Will the French minister, who currently chairs the Council on Agriculture on Fisheries, be an honest broker ?

Due to the Irish rejection of the Lisbon Treaty, co-decision will not be applied to the proposal, even if it will be adopted only in 2009. The role of the European Parliament will therefore remain minor in the agricultural field and power will remain within the Council. Among Member States several coalitions have already been built to answer the main question of whether further liberalising or protecting Europe’s agricultural sector. An informal group of seven Member States - composed of France, Austria, Germany, Hungary, Finland, Slovenia and Luxembourg – has already been set up with clear positions against further policy liberalisation. In its focus on the “health check”, the group has outlined five common targets : first, the CAP’s first pillar should be maintained in its current form ; second, the proposed progressive modulation for larger direct payments of 13% is considered to be too high ; third, market intervention should also be maintained as a policy for the future, ; fourth, direct payment should remain based on historical payments from the 2000/02 period ; and finally disfavoured areas should have preserved their current status quo. Furthermore, the group asks for supportive measures for the phasing out of the milk quota. Supporters of Commission’s ideas for further liberalisation are the UK, Denmark, Sweden and Estonia. They all want the reform to be as big and ambitious as possible. The position of other Member States lies somewhere in between these two groups of ‘extremists’.
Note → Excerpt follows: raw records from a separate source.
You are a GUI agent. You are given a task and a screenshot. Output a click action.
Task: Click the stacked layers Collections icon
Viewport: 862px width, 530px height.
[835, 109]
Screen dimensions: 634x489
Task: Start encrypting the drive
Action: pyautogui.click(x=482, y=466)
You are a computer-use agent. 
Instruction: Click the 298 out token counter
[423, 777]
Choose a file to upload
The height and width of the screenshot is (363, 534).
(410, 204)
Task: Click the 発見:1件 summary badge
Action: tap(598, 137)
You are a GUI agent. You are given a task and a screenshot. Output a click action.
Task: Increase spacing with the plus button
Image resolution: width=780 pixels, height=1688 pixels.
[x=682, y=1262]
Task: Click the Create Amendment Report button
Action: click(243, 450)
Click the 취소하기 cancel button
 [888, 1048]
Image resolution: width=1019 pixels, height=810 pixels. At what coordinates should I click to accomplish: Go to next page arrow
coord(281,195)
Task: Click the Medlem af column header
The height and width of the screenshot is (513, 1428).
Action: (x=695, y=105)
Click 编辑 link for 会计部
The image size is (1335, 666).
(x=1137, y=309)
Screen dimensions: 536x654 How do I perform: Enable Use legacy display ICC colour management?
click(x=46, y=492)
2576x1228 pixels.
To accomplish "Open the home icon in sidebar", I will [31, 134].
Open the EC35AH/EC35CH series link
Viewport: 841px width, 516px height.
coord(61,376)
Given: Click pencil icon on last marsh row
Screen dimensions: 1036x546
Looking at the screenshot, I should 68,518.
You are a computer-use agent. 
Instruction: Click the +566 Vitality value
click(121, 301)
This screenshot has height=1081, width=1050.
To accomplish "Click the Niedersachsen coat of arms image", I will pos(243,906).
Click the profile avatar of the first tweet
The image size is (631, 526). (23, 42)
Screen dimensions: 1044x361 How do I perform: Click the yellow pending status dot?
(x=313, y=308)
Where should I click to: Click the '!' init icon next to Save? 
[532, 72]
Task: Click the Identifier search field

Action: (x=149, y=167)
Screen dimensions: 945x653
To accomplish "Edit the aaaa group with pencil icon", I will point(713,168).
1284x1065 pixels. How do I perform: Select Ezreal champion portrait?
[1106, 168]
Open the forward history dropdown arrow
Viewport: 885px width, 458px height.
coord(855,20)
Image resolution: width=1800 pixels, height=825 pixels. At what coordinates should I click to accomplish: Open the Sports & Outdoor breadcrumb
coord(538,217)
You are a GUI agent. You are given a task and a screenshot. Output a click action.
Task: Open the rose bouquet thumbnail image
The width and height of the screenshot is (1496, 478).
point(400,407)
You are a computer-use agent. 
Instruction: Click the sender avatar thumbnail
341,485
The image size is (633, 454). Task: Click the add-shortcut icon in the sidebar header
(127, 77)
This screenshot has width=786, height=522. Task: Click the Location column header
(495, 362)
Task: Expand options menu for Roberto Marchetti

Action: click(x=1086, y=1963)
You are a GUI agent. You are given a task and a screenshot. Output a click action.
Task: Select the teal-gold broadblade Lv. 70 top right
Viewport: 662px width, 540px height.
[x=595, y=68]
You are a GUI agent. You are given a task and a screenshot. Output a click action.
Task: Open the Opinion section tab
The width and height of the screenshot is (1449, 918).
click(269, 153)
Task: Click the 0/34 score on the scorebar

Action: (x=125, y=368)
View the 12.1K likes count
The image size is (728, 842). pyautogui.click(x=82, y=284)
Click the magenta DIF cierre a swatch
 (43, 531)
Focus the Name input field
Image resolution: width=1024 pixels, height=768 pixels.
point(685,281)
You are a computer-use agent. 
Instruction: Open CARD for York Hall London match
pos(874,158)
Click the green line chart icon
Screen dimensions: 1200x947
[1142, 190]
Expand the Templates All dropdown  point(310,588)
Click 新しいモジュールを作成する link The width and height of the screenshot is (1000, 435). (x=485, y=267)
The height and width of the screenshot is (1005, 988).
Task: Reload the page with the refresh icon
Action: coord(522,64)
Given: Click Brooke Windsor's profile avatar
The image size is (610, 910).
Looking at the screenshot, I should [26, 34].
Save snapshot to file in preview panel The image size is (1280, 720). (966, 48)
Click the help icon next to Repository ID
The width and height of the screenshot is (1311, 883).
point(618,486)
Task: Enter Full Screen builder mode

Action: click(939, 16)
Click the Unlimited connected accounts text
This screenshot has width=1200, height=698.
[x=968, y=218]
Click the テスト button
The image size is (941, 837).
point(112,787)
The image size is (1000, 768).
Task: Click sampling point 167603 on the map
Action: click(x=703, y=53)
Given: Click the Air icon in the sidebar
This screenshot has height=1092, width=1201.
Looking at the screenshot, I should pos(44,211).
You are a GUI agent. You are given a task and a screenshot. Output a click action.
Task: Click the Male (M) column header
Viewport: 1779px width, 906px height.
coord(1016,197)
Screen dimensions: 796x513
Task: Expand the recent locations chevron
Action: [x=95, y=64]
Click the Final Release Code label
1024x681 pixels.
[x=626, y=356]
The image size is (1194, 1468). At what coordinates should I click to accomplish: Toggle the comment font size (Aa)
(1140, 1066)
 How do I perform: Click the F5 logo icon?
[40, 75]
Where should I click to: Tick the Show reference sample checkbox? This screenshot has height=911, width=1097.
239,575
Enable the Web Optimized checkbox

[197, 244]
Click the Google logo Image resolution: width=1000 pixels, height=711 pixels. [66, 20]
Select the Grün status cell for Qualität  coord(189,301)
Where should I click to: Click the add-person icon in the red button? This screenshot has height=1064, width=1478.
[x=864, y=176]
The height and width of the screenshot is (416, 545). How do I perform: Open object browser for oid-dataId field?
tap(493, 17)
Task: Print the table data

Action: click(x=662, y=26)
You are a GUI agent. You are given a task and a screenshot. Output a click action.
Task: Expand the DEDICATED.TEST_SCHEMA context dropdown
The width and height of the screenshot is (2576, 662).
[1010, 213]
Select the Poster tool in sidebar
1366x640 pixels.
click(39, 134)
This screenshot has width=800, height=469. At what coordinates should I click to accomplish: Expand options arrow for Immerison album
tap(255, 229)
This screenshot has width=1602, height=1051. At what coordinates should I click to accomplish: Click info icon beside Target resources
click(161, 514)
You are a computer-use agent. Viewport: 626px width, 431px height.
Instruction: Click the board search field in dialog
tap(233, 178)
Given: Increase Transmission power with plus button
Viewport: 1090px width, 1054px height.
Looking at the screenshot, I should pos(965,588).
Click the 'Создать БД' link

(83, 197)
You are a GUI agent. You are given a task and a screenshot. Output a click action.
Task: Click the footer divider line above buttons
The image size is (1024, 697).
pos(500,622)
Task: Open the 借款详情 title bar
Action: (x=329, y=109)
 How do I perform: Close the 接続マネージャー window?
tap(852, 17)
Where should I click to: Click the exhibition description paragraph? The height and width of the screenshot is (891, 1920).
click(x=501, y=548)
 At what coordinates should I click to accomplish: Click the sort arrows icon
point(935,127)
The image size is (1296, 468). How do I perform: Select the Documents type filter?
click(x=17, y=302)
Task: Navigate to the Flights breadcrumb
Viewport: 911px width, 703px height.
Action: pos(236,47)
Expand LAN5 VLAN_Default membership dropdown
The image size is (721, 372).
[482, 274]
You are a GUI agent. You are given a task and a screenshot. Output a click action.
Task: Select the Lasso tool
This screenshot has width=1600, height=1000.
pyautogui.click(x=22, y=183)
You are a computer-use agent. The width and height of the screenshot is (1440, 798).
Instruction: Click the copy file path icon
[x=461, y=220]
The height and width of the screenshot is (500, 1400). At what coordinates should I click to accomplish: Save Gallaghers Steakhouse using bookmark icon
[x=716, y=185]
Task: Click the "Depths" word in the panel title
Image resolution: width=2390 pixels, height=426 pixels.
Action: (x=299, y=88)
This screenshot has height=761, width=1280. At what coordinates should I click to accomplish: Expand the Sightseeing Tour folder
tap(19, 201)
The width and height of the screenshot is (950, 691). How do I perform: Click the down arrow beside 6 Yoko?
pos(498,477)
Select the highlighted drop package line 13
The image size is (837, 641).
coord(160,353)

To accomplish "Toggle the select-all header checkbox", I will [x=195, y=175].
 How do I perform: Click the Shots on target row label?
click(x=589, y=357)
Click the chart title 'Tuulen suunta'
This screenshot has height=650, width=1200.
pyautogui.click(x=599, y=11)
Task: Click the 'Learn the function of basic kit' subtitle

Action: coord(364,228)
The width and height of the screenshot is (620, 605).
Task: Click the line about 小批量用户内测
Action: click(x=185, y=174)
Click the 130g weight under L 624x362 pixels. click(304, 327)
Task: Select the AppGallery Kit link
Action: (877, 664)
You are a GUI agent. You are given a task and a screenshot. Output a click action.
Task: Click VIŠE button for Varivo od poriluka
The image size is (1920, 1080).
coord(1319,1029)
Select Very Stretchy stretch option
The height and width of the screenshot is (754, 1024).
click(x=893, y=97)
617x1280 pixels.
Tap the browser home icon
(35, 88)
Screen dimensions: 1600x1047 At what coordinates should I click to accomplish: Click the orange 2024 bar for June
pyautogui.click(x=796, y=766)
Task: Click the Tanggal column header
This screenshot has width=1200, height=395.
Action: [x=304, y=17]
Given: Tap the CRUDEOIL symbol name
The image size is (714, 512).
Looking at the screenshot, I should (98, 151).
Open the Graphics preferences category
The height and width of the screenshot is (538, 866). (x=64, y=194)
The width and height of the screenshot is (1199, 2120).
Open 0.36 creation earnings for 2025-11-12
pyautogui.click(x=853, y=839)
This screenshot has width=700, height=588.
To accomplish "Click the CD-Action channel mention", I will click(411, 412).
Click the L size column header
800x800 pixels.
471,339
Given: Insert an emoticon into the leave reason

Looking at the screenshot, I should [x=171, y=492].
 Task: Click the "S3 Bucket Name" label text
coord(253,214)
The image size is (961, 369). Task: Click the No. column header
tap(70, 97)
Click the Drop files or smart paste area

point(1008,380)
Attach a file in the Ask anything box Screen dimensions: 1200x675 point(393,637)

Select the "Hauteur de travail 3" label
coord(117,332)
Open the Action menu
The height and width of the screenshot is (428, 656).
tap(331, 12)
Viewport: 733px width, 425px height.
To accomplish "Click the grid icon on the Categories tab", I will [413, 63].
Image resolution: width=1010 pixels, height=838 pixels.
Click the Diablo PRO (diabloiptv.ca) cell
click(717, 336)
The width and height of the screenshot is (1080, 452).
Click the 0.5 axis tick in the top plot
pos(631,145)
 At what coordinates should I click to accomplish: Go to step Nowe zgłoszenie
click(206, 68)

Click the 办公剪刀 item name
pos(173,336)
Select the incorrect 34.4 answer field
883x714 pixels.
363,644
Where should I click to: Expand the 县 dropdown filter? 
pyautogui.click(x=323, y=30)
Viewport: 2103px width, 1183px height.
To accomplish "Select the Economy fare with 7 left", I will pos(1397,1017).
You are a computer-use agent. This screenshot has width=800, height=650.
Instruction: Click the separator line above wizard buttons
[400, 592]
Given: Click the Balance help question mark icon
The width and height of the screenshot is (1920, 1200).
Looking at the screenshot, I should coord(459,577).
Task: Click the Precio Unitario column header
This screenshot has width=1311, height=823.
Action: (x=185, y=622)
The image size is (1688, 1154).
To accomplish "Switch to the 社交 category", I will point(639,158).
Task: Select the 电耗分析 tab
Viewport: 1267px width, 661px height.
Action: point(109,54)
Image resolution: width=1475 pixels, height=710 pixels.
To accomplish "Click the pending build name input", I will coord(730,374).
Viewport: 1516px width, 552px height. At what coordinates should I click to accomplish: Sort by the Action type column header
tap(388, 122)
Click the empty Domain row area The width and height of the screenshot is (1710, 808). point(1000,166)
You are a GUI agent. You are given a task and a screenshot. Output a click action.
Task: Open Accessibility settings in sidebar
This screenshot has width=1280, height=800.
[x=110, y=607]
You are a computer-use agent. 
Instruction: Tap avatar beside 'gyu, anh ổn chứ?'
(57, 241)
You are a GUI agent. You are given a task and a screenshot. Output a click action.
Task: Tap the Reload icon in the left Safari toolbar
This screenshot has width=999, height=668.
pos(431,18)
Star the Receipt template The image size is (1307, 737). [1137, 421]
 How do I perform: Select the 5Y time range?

The patient should therefore not be too afraid. The CAP continues to have strong opponents, but also strong supporters. As the first discussions of the health check prove, the policy seems to manage to find a path in between the opposed positions. At the end, this time the patient is only meant to be checked, not operated. The Commission’s current legislative proposal is therefore unlikely to become the momentum for a global policy reform. The health check has not initiated a discussion on policy principles, but will remain what it is intended to be : a fine-tuning of the previous policy reforms. A deeper discussion will only start after the current health-check proposal. For the moment this front is quiet. The patient might appear old, but still stands with both feet on firm ground. Even more, as the proposed orientation towards new challenges proves, the CAP even tries to reach out on new territories in order to demonstrate its relevance for Europe’s policy parquet.